"At the table as nowhere else we are made aware that true life is in mystery and not in management. At the table there is now worry about members or budget, but only the reminder of meaning given that we don't have to explain or manufacture. It is overpowering, when we reflect on it, that all the key verbs in that drama have him as subject and not us. We are the subject of no important active verbs at the table. He took, and he blessed and he broke and he gave to us again. It is his table; we are welcome guests and we don't fix the menu or pay the bill."

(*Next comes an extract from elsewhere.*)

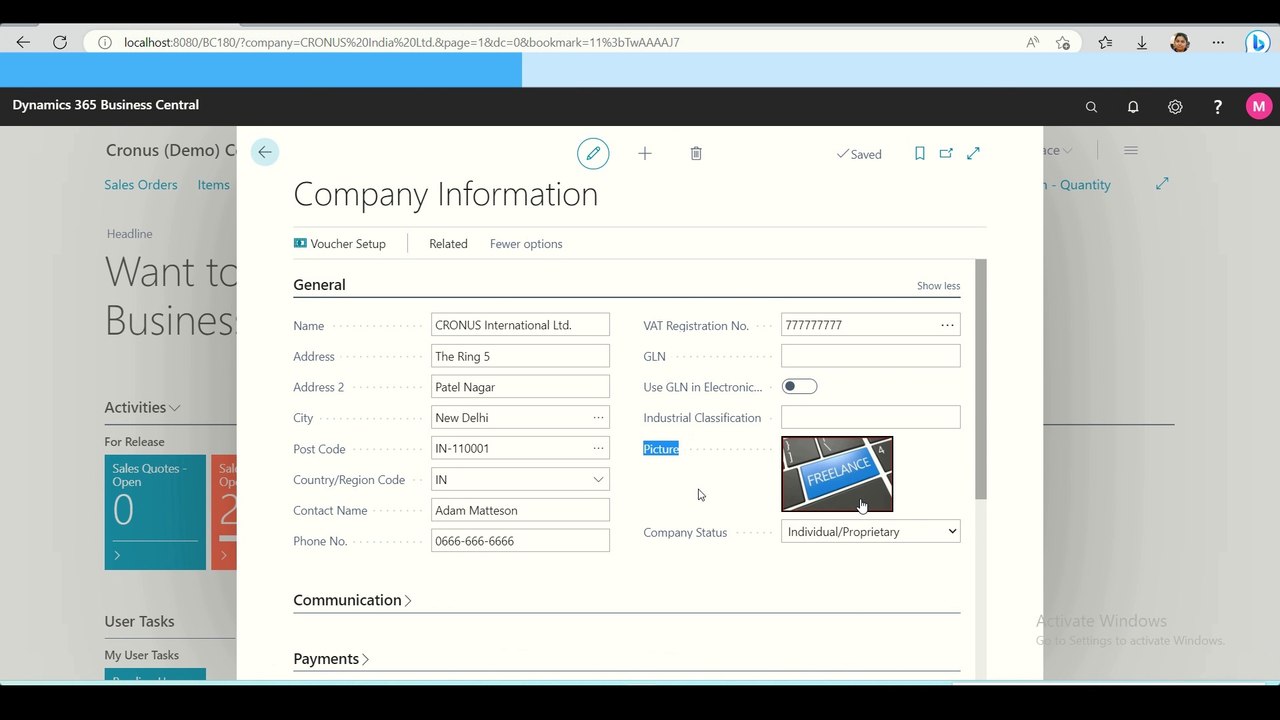This screenshot has width=1280, height=720.
Task: Open the settings gear in header
Action: (x=1175, y=106)
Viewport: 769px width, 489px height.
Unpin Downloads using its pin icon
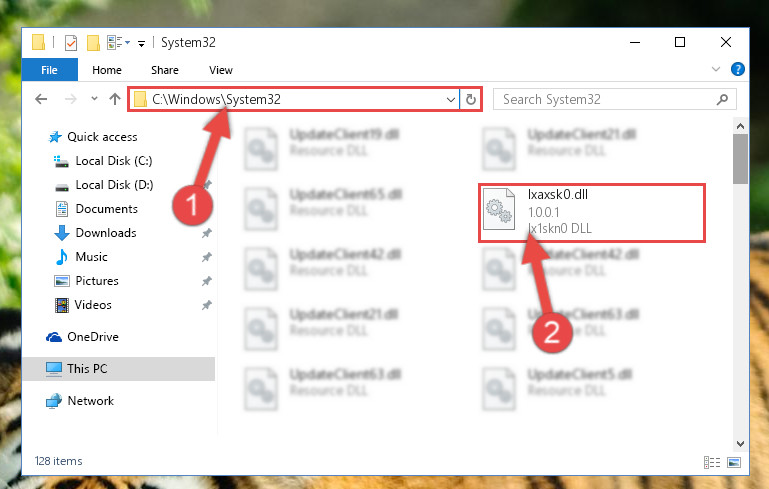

Brueggemann, Living Toward a Vision, page 143
It's such concise theological guidance that makes this book one of the very best things Brueggemann has written - and it's amongst his first publications. His words come as such an effective antidote to the veiled selfishness that passes for our ecclesial activism, programmatic evangelism and missional (miss)-management. I wonder when evangelical activists will recover the real drama of God's mission, really and truly embodied and proclaimed in the broken bread and poured wine shared around a table that is not ours? In a digitally experienced and ICT expert culture, the simple enactment of breaking bread and passing a shared cup becomes a proclaimed Gospel, a gift of grace so framed in mystery and profundity it is scandalously enigmatic to minds used to more sophisticated encounters with virtual reality and impatient with the gift and demand of a Real Presence.